Tolhuistuin beschrijft drie risico’s voor de bedrijfsvoering komende periode. De commissie mist bij alle beschreven risico’s de beheersmaatregelen. Ten eerste is er de hernieuwde samenwerking met THT Horeca B.V. In afgelopen periode zijn nieuwe afspraken met THT Horeca B.V. gemaakt waarin de rolverdeling beter is vastgelegd. Voor de lopende periode heeft Tolhuistuin vertrouwen in gunstige nieuwe afspraken, die op het moment van indienen van de aanvraag echter nog niet bekend waren. De huidige samenwerkingsconstructie met THT Horeca B.V. kan wel onder druk komen te staan door een aangepast huurcontract dat THT Horeca B.V. afsluit met Gemeentelijk Vastgoed. Ten tweede zijn de kosten voor de bouw of grondige renovatie van het Tuinhuis – met een capaciteit van honderd personen – nog niet in kaart gebracht. Tolhuistuin noemt zelf de onzekerder toekomst, vanwege een verhoging van de BTW op de podiumkunsten en eventuele extra overheidsbezuinigingen op subsidies. Dit kan direct effect hebben op de subsidiemogelijkheden van Tolhuistuin, maar ook die van de programmapartners van wie Tolhuistuin in grote mate afhankelijk is voor de invulling van onze programmering. De commissie leest niet welke prioriteiten Tolhuistuin in dat geval stelt.
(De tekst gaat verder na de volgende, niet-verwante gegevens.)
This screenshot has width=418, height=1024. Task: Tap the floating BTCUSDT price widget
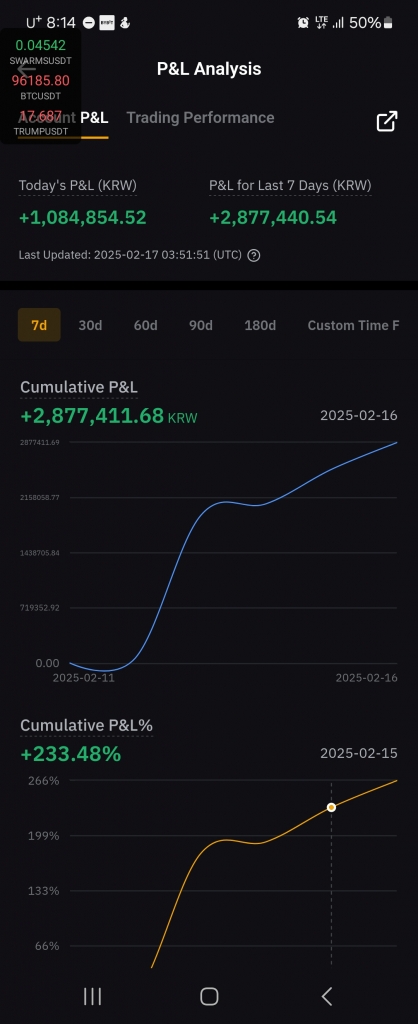click(40, 86)
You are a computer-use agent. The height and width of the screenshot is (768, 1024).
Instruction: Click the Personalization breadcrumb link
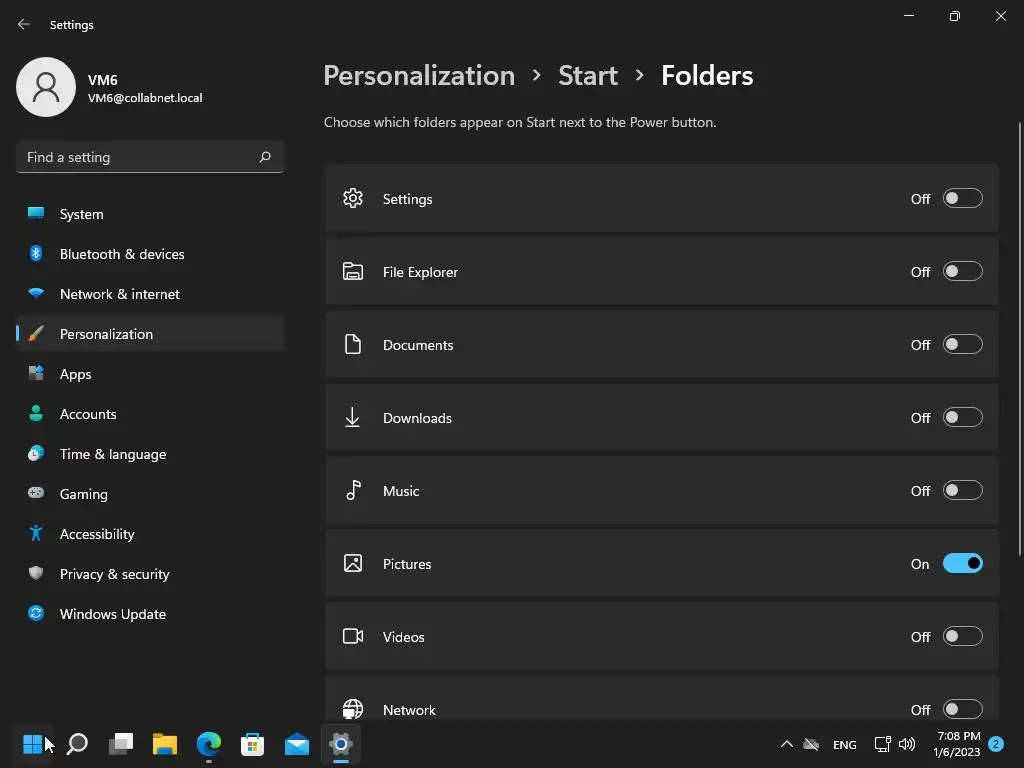pos(419,76)
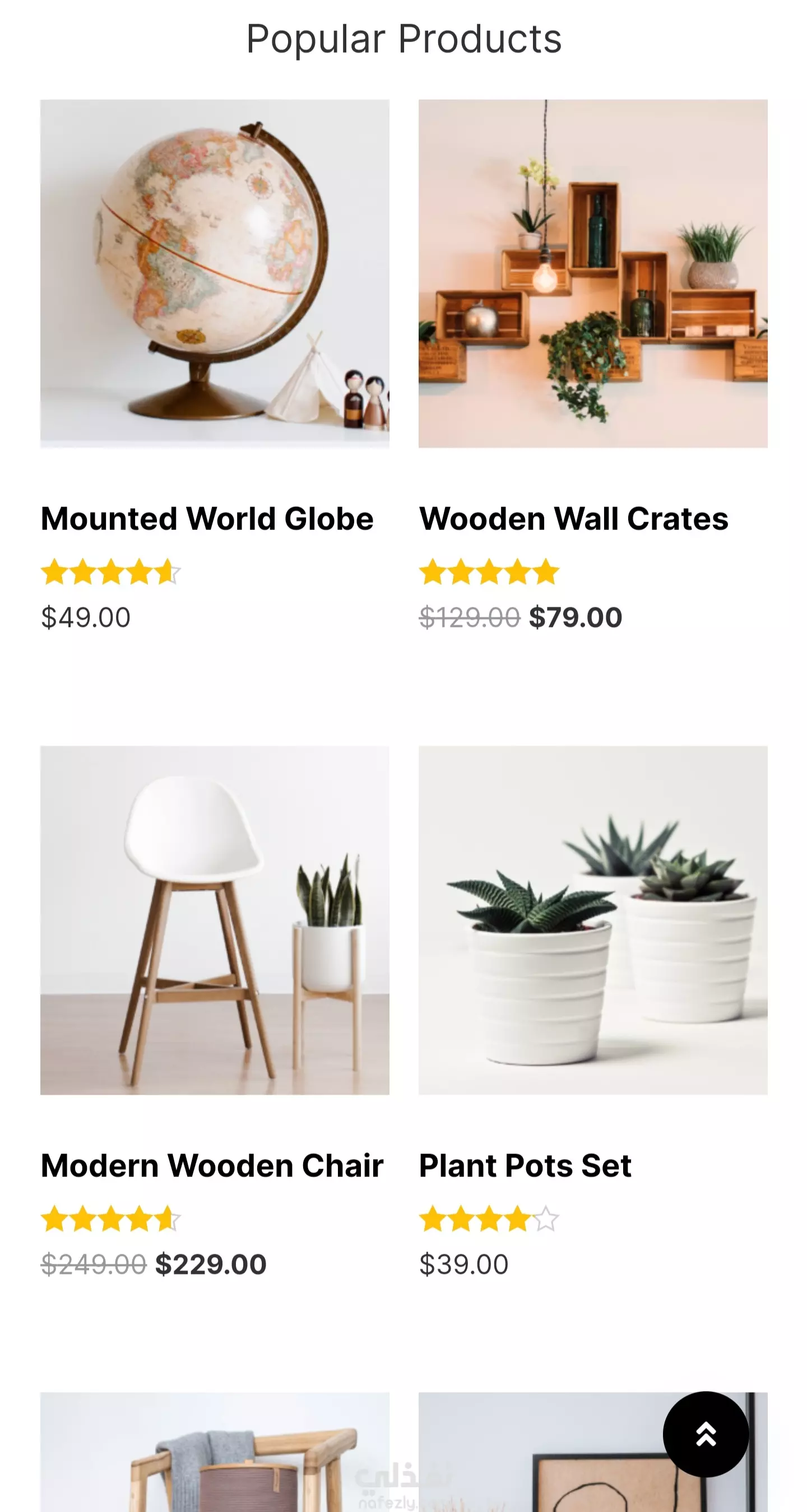Screen dimensions: 807x1512
Task: Click the $39.00 price of plant pots
Action: point(464,1264)
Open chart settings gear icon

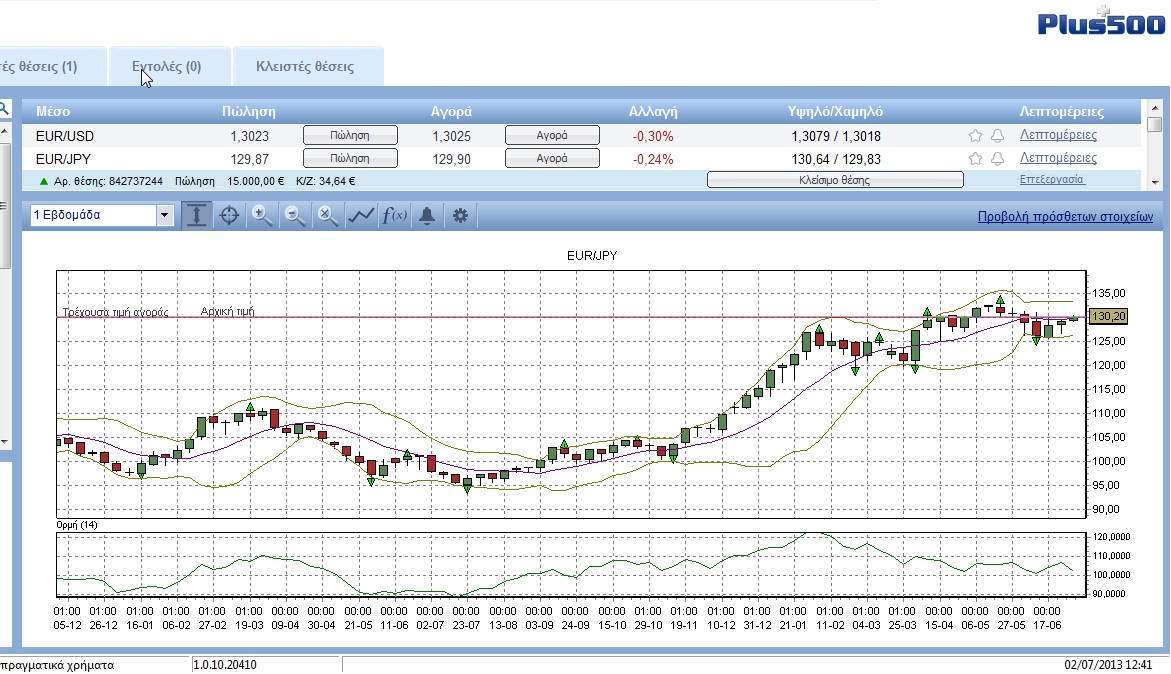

De commissie vindt het plan deels realistisch en uitvoerbaar op zowel organisatorisch als financieel vlak. Tolhuistuin geeft in het plan aan dat er de afgelopen jaren met te weinig mensen te veel is gedaan en dat het met deze aanvraag de tijdelijke personeelsuitbreiding structureel wil maken. Gezien het grote aantal activiteiten vindt de commissie dat passend, maar ze constateert ook dat Tolhuistuin hier beter op had kunnen reflecteren. De commissie krijgt uit het plan namelijk geen duidelijk beeld van de taken en rollen van de teamleden en is daardoor niet overtuigd van de balans tussen het totaal aantal activiteiten en de organisatie. Ook zijn de organisatorische afspraken met huurders en partners niet duidelijk. Hierin ziet de commissie een kwetsbaarheid. 
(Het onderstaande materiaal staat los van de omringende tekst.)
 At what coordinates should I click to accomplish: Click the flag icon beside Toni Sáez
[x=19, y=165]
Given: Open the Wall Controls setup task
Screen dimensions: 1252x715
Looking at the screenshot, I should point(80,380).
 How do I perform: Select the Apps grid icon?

De begroting is op grote lijnen realistisch en laat zien dat de organisatie inzet op passende personele lasten. Toch biedt deze voor de commissie niet op alle punten voldoende transparantie. Dat heeft met name te maken met de financiële afspraken met huurders en partners. Zo geeft Tolhuistuin aan € 75.000 aan recettes binnen te halen, waarvan een deel afvloeit naar programmapartners. De commissie ziet echter ook bijdragen van programmapartners op de begroting, waardoor de afspraken met programmapartners niet duidelijk zijn. Hierdoor krijgt de commissie geen volledig zicht op de financiële realiteit en uitvoerbaarheid van het plan. 
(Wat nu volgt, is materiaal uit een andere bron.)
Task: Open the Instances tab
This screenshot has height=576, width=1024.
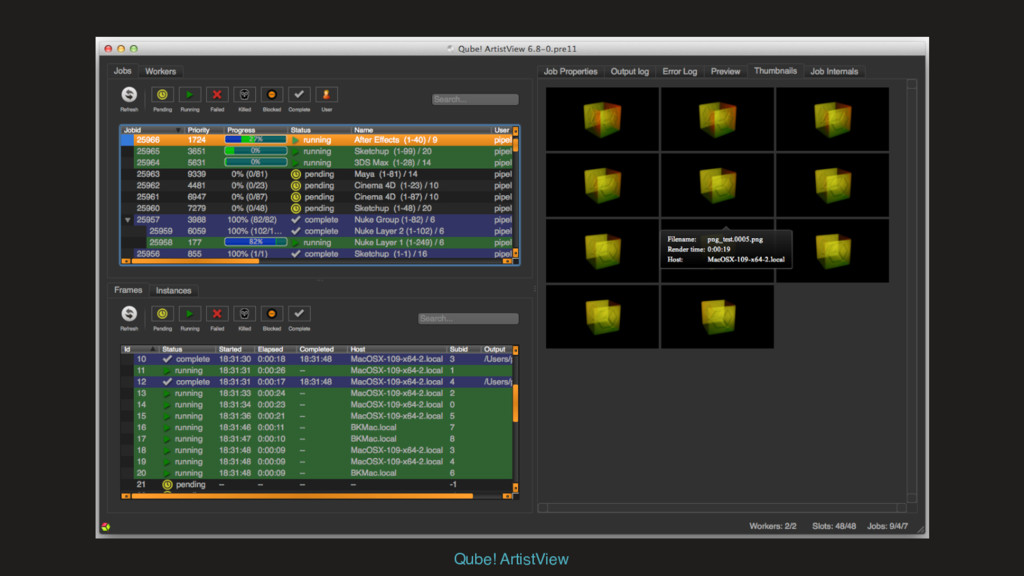Action: pyautogui.click(x=173, y=291)
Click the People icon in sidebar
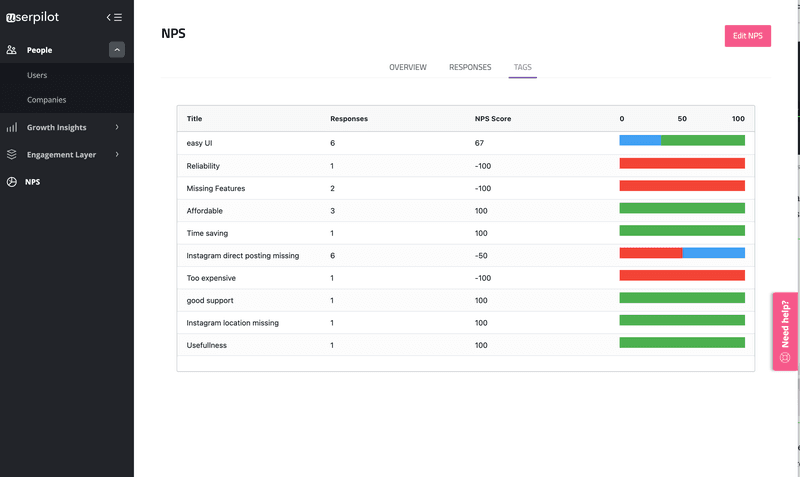The width and height of the screenshot is (800, 477). 12,50
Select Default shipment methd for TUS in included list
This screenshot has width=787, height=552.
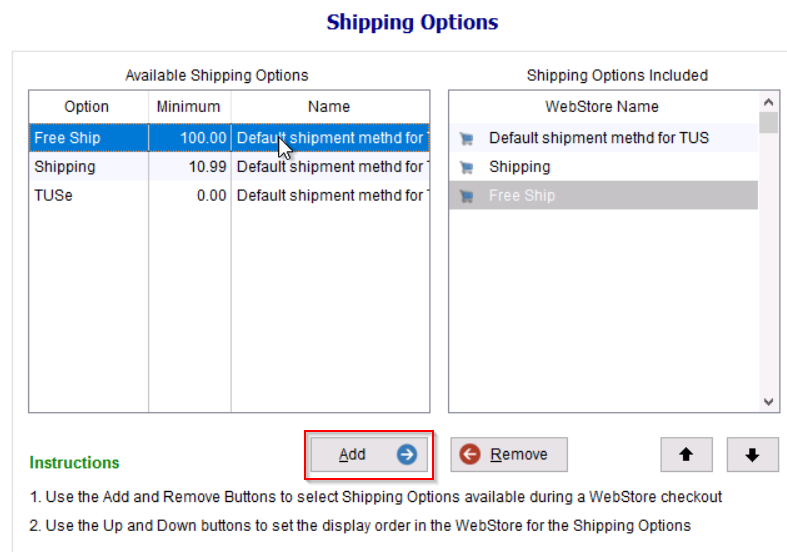click(x=598, y=138)
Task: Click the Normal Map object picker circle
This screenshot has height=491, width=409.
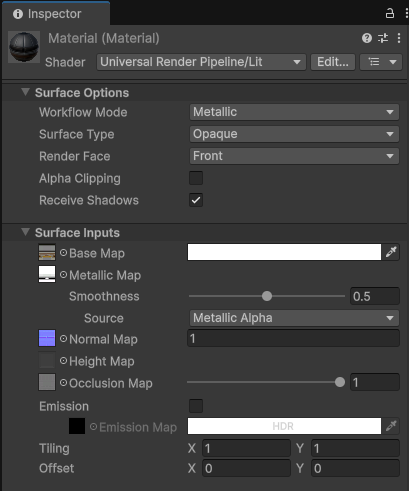Action: [63, 339]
De financieringsmix is divers met inkomstenbronnen als publieksinkomsten, inkomsten verhuur, de bijdrage van THT Horeca B.V., subsidies van Stadsdeel Noord en overige fondsen. De commissie beoordeelt de financieringsmix echter als kwetsbaar. Deze is grotendeels afhankelijk van subsidie van het AFK. Dat Tolhuistuin inzet op uitbreiding van de financieringsmix door het opzetten van een nieuw vriendennetwerk, vindt de commissie positief, maar zij merkt op dat daarover geen verdere uitwerking staat opgenomen in het plan.

Gezien de eigen vermogenspositie en liquiditeitspositie, afgaand op de balans, is Tolhuistuin in staat om grotere financiële tegenvallers op te vangen. 

Conclusie

De commissie adviseert de aanvraag van Tolhuistuin niet te honoreren omdat deze tien of minder punten heeft behaald. 

De aanvraag is beoordeeld binnen de adviescommissie Podia voor Podiumkunsten en Debat.